» **Extrait choisi**:
La voix des étudiant.e.s-locataires

  • 02 mars 2021
  • Jeremy Wiener et Andrea Sim, Membres de la section étudiante de l’ABC-Québec

En tant que représentants de la Faculté de droit de l’Université McGill de la section étudiante de l'ABC-Québec et bénévoles à la Clinique d’information juridique à McGill, notre objectif est de promouvoir les droits et les intérêts des communautés étudiantes. À cette fin, nous avons parlé à de nombreux étudiant.e.s, et plusieurs ressentent qu’ils n'ont pas le pouvoir de faire valoir leurs droits en tant que locataires. En pleine pandémie, alors que le bien-être des étudiant.e.s-locataires confinés en permanence est déjà en péril, nous souhaitons porter l’attention sur les injustices qu’iels subissent. 

 

La Régie du logement, maintenant le Tribunal administratif du logement (TAL), est le seul tribunal compétent pour entendre des demandes concernant le bail résidentiel lorsque la valeur de la demande est inférieure à 85 000 $. 

 

La Régie a été créée suite à la publication d’un Livre blanc sur les relations entre locateurs et locataires publié par le Gouvernement de René Lévesque en 1978, qui a reconnu à la Régie le rôle de garantir « des relations non seulement harmonieuses, mais également équitables pour tous, lorsque l’occupant d’un logement est locataire »[1]. En effet, le but de la Régie est de protéger les droits de personnes en situation précaire, comme certains étudiant.e.s, et de leur assurer un meilleur accès à la justice.

» **Données affichées**:
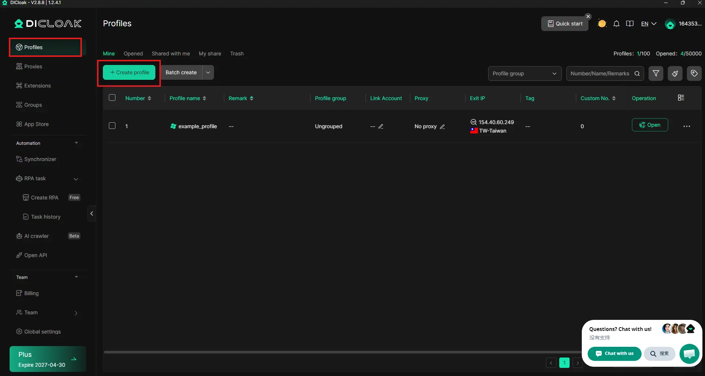
Task: Open the three-dot more options menu
Action: tap(686, 126)
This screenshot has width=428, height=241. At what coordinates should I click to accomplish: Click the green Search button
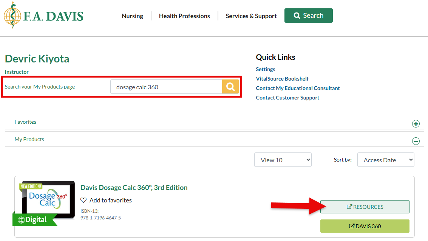(x=308, y=16)
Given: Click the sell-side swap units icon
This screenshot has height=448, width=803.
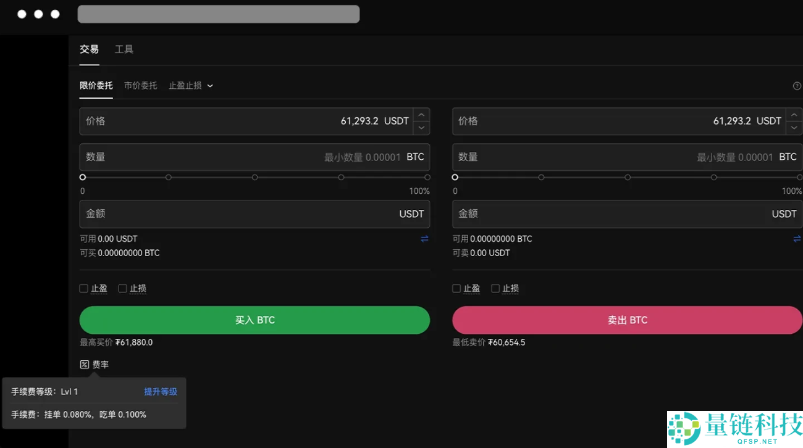Looking at the screenshot, I should pyautogui.click(x=797, y=239).
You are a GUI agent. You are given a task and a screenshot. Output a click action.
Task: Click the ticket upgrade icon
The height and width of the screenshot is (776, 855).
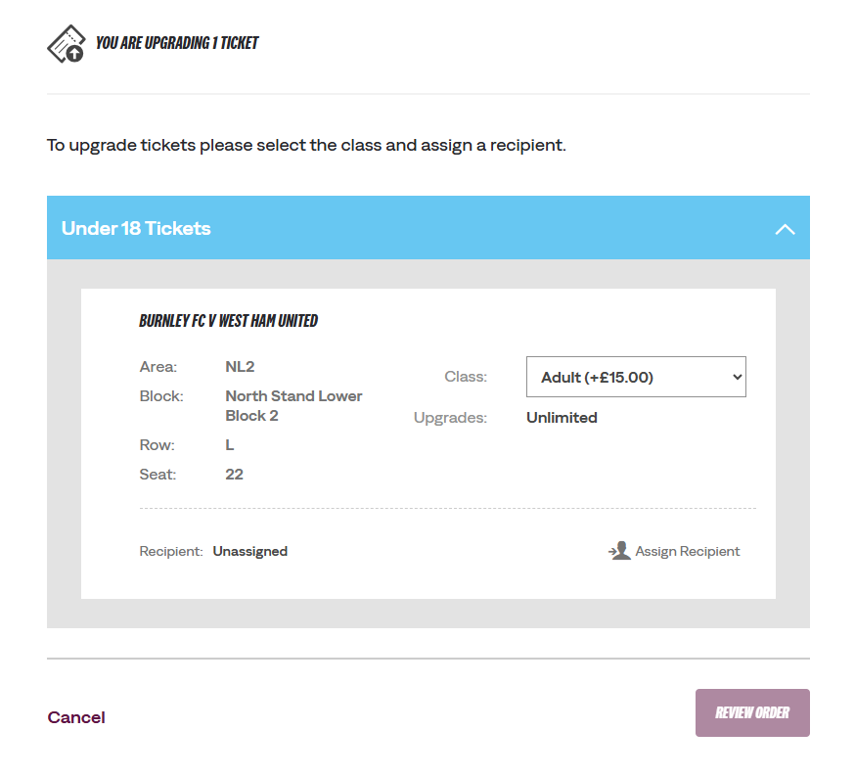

» **Votre travail**:
[a] D'après le texte sur les étudiants locataires, en quelle année le gouvernement de René Lévesque a-t-il publié le Livre blanc sur les relations entre locateurs et locataires ?
[b] Extrayez du texte sur les étudiants locataires tout le passage allant de « La Régie du » jusqu'à « à la justice. ».
[c] Rédigez la suite du texte sur les étudiants locataires, en reprenant là où il s'arrête.

» **Liste des réponses**:
[a] En 1978.

[b]
La Régie du logement, maintenant le Tribunal administratif du logement (TAL), est le seul tribunal compétent pour entendre des demandes concernant le bail résidentiel lorsque la valeur de la demande est inférieure à 85 000 $. 

 

La Régie a été créée suite à la publication d’un Livre blanc sur les relations entre locateurs et locataires publié par le Gouvernement de René Lévesque en 1978, qui a reconnu à la Régie le rôle de garantir « des relations non seulement harmonieuses, mais également équitables pour tous, lorsque l’occupant d’un logement est locataire »[1]. En effet, le but de la Régie est de protéger les droits de personnes en situation précaire, comme certains étudiant.e.s, et de leur assurer un meilleur accès à la justice.

[c]
 

Le problème, c’est qu’il semble désormais y avoir une grande inégalité d'accès à la justice entre les étudiant.e.s-locataires et les locateurs. Par exemple, sur la question des délais, selon le dernier rapport annuel de gestion de la Régie, le délai moyen pour qu’un locateur obtienne une première audience pour le non-paiement d’un loyer en 2019-2020 était de 1,5 mois, tandis que le délai pour qu’un locataire obtienne une première audience pour « causes civiles prioritaires » était de 9,1 mois. Le délai pour des « causes civiles générales », qui inclut les demandes d’exécuter des réparations nécessaires ou d'adresser des problèmes d’insalubrité, est encore pire : 10,6 mois. Selon un mémoire présenté par le Regroupement des comités logement et associations de locataires du Québec, le délai moyen entre l'ouverture et la clôture d'un dossier à la Régie dans le cas d’une cause civile est de 17,7 mois.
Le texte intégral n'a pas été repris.